Msgr. Joseph G. Prior

Msgr. Joseph G. Prior

(See the readings for the 33rd Sunday in Ordinary Time, Nov. 15)

“It was the best of times, it was the worst of times, it was the age of wisdom, it was the age of foolishness, it was the epoch of belief, it was the epoch of incredulity, it was the season of Light, it was the season of Darkness, it was the spring of hope, it was the winter of despair, we had everything before us, we had nothing before us, we were all going direct to Heaven, we were all going direct the other way – in short, the period was so far like the present period, that some of its noisiest authorities insisted on its being received, for good or for evil, in the superlative degree of comparison only.”

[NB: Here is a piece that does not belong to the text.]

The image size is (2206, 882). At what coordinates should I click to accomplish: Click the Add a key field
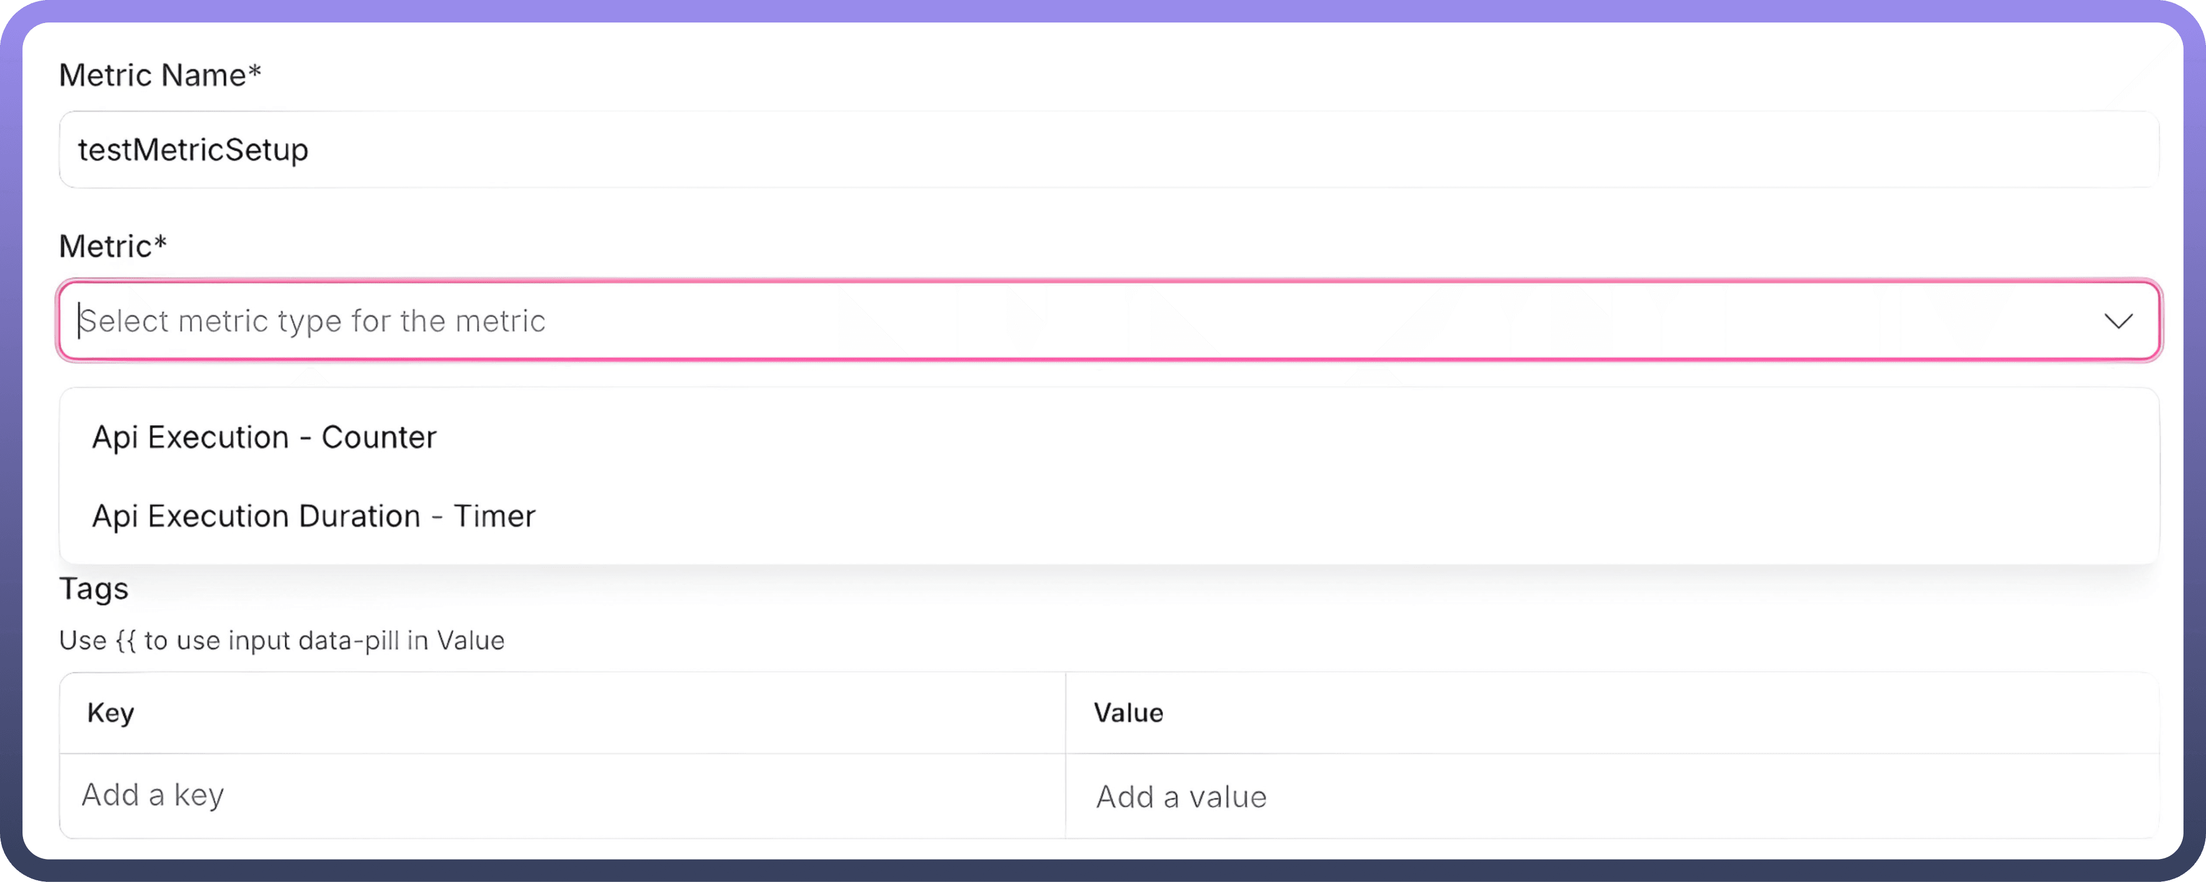562,796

The quotation is from the opening of the literary classic “A Tale of Two Cities” by Charles Dickens. The novel was written in 1859. The story that unfolds is set during the French Revolution and the Reign of Terror that engulfed France in the late 19th century. The opening paragraph captures the confusion of the times whereby characteristics of the day were only described in terms of extremes.

The words capture in artistic fashion the “times” which they describe. In living the Christian life it is helpful to identify the “signs of the times,” in which we live. Doing so helps us to understand the influences that come upon us daily in our efforts to live as disciples of Christ in the 21st century.

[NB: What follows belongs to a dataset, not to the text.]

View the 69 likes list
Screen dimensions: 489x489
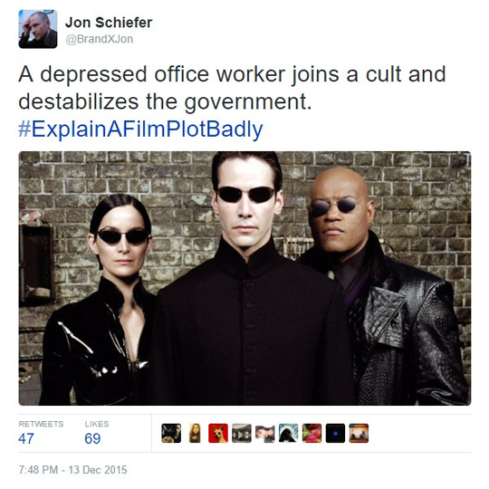tap(92, 438)
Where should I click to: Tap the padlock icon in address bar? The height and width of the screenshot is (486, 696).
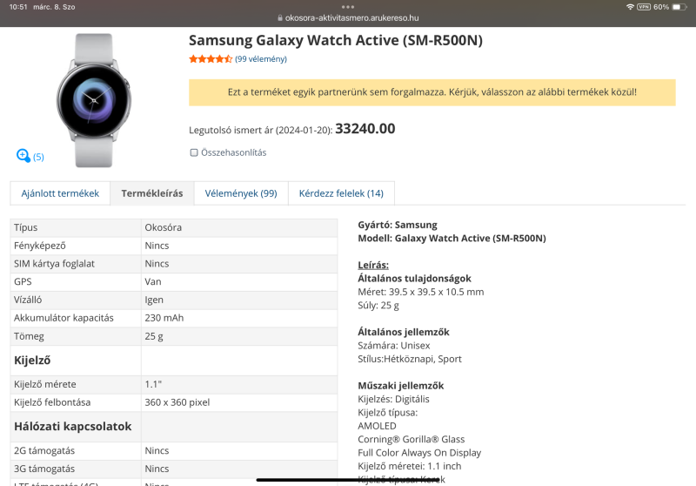pyautogui.click(x=279, y=17)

The Second Vatican Council took up this exercise in composing Gaudium et Spes, “The Pastoral Constitution on the Church in the Modern World.” The opening paragraph in that document situates the church within the times saying: “The joys and the hopes, the griefs and the anxieties of the men of this age, especially those who are poor or in any way afflicted, these are the joys and hopes, the griefs and anxieties of the followers of Christ. Indeed, nothing genuinely human fails to raise an echo in their hearts. For theirs is a community composed of men. United in Christ, they are led by the Holy Spirit in their journey to the Kingdom of their Father and they have welcomed the news of salvation which is meant for every man. That is why this community realizes that it is truly linked with mankind and its history by the deepest of bonds.”

As the document develops, the Council Fathers speak to a wide range of issues that affect the lives of people living in the modern world. In doing so they identify the “signs of the times” and the influences, for good or evil, that the thoughts, practices and lifestyles of the day have on the faithful.

As we are coming to the close of this liturgical year and the opening of a new one, the readings for our Masses have the theme of the “end.” What is important in hearing the Word through these readings is that while the end will come and the ultimate victory will be Christ’s, remaining faithful in the present needs to be the focus.

Jesus uses the image of the fig tree in the Gospel passage for today’s liturgy. He says: “Learn a lesson from the fig tree. When its branch becomes tender and sprouts leaves, you know that summer is near.” Identifying the forces that influence our thoughts, attitudes, dispositions and actions helps us to respond better to Christ in faith.

As Dickens wrote that famous opening paragraph he alludes to a comparison to the “present age.” Some people today might feel like these words apply to our age. In other periods of history as well, though not all, this may be true. So what keeps us grounded in the midst of such confusion? Jesus gives us the answer when he says: “Heaven and earth will pass away, but my words will not pass away.”

Jesus is the One who keeps us “grounded.” He is the One who lives eternally and continues to speak to us through his words for he is the Word that leads us to our heavenly home. Through the Scriptures and life in the Church, his Body, he draws us to himself into the very life of God. Hearing his words, listening to his voice and responding in faith is the sure way to navigate through the confusion of our times.

In the early Church, one of the descriptors of the Christian life was “The Way.” Jesus used this term to describe himself when he said: “I am the Way, and the Truth and the Life.” Living the Christian life is like walking or running on a path. The road leads to life, so it is a road we want to be on. Sometimes the road is clear and we progress with good speed. Other times there may be obstacles that pop up which slow us down or distract us along the way.

Since Christ is with us on the journey, and more to the point, since he is the Way, we can overcome these obstacles with his help. Yet, there are other times when we might see another path that might seem attractive and it might allure us. This last path is the one to be wary of because it leads us away from Christ and leading us away from Christ leads us away from life.

Keeping to the Way will lead us to life. As we seek to answer the questions of life posed by the world in which we live, wisdom is needed. Wisdom helps us distinguish good from evil, right from wrong, better from good and so forth. Distinctions help us clarify thought, to discern the Truth and to walk the Way.

In a world where “anything,” “everything,” and “nothing” are commonplace, distinctions become all the more important. Wisdom helps us to make these distinctions. If Jesus is the Way perhaps we can speak of the Holy Spirit as the navigator. Through the Spirit we receive wisdom to discern what is the true path and to help identify the obstacles to advancing along the Way.

As we journey through life in the sometimes confusing and contradicting values that arise in the post-modern world, we have the ever increasing need to be wise. Our hope lies in the fact that this gift has been given; all we need to do is to avail ourselves of it.


Msgr. Joseph Prior is pastor of St. John the Evangelist Parish, Morrisville.